Estratto =>
────────

Che cosa distingue questo American Pie dagli altri e cos’ha invece in comune con il resto della serie? Oltre il sesso, ovviamente.

Una delle sfide del film era propria quella di raccontare una storia più adulta, ma sempre coerente con lo humour caratteristico di American Pie. Diciamo che la nostra comicità è un po’ grezza, perciò più i personaggi crescono più si rischia di perdere credibilità. Perciò ci siamo abbiamo introdotto situazioni e gag che avessero senso nel contesto del film e per dei trentenni. Penso che siamo riusciti in questo intento e che le parti più grottesche funzionino bene all’interno della storia, e anche per questo mi sembra che il film sia il più sentimentale e intenso tra quelli realizzati. Per quanto riguarda le similitudini o le citazioni degli altri film, personalmente non mi sono messo proprio a ripassare, è stata piuttosto l’occasione per far vedere tutto American Pie a mia moglie che lo aveva visto solo a pezzetti. Tra l’altro i registi John Hurwitz e Hayden Schlossberg sono dei veri appassionati della serie: conoscono tutti i film a memoria e sanno tutto dei personaggi. Per cui non è stato difficile affidarci a loro. Si ricordavano di particolari che io avevo praticamente rimosso.

────────

Dati archiviati =>

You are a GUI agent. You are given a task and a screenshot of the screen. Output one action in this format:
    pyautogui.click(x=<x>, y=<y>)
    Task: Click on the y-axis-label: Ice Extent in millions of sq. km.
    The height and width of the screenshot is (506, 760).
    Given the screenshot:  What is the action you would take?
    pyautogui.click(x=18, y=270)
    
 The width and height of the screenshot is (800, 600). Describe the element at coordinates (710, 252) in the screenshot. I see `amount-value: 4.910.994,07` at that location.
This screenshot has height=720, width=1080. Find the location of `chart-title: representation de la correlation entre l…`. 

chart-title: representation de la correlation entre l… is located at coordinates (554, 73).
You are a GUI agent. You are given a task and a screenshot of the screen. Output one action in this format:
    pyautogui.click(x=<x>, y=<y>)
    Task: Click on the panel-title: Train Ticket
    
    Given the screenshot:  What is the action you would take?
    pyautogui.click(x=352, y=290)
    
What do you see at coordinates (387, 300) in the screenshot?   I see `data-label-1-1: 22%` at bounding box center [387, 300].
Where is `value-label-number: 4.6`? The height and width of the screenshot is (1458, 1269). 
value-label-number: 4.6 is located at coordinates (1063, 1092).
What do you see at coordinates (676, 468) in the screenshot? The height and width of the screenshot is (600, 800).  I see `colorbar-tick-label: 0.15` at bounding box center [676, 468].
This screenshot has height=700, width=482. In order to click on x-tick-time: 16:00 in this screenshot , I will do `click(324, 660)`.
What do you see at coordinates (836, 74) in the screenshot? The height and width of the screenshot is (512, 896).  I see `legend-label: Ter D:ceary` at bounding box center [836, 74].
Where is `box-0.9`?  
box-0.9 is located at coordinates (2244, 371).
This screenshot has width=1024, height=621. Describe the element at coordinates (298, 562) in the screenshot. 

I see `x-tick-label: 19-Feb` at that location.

────────

Attività da svolgere =>
a) Nell'estratto su American Pie, chi sono i registi del film?
b) Riassumi in due frasi l'estratto su American Pie.
c) Come prosegue l'estratto su American Pie? Continualo a partire dalla sua ultima frase.

Soluzioni degli esercizi =>
a) John Hurwitz e Hayden Schlossberg.

b) Chi risponde spiega che la sfida del film era raccontare una storia più adulta restando coerente con l'umorismo di American Pie, con gag sensate per dei trentenni, e lo considera il più sentimentale e intenso della serie. Non ha ripassato i film precedenti, ma li ha fatti vedere alla moglie, e si è affidato ai registi John Hurwitz e Hayden Schlossberg, veri appassionati della serie che ricordavano particolari da lui dimenticati.

c)
Il franchise all’epoca anticipava già quanto la tecnologia sarebbe diventata importante nelle nostre vite. Qua invece ci sono le mail, Facebook e tutto il resto, ma il film sembra proprio un ritorno alla vera amicizia, quella che non si svolge sui social network.

Beh sì, questo ci riporta all’importanza di avere tutto il cast originale. Il film rispecchia i legami di amicizia già esistenti nel primo American Pie, legami che invece avevano già cominciato ad allentarsi nei precedenti sequel. Ora invece torniamo a guardare al rapporto tra i personaggi. Poi ci sono le loro vite, il modo in cui sono cambiati, o in cui non sono cambiati, ma il cuore di tutto è proprio lo stesso gruppetto di amici di sempre. Le gag ovviamente sono molto divertenti e fanno ridere il pubblico, ma credo che il  motivo per cui questo franchise sia stato capace di ritornare dopo tanti anni, sia proprio il fatto di aver costruito personaggi e rapporti umani a cui gli spettatori sono affezionati e che continuano a suscitare il loro interesse. Penso che in un certo senso rispecchino le vite di tutti, e da questo punto di vista gli autori hanno fatto un gran lavoro nel descrivere varie versioni di come possano vivere i trentenni di oggi.

Sono cambiati gli adolescenti di oggi rispetto a quando lo eravate voi?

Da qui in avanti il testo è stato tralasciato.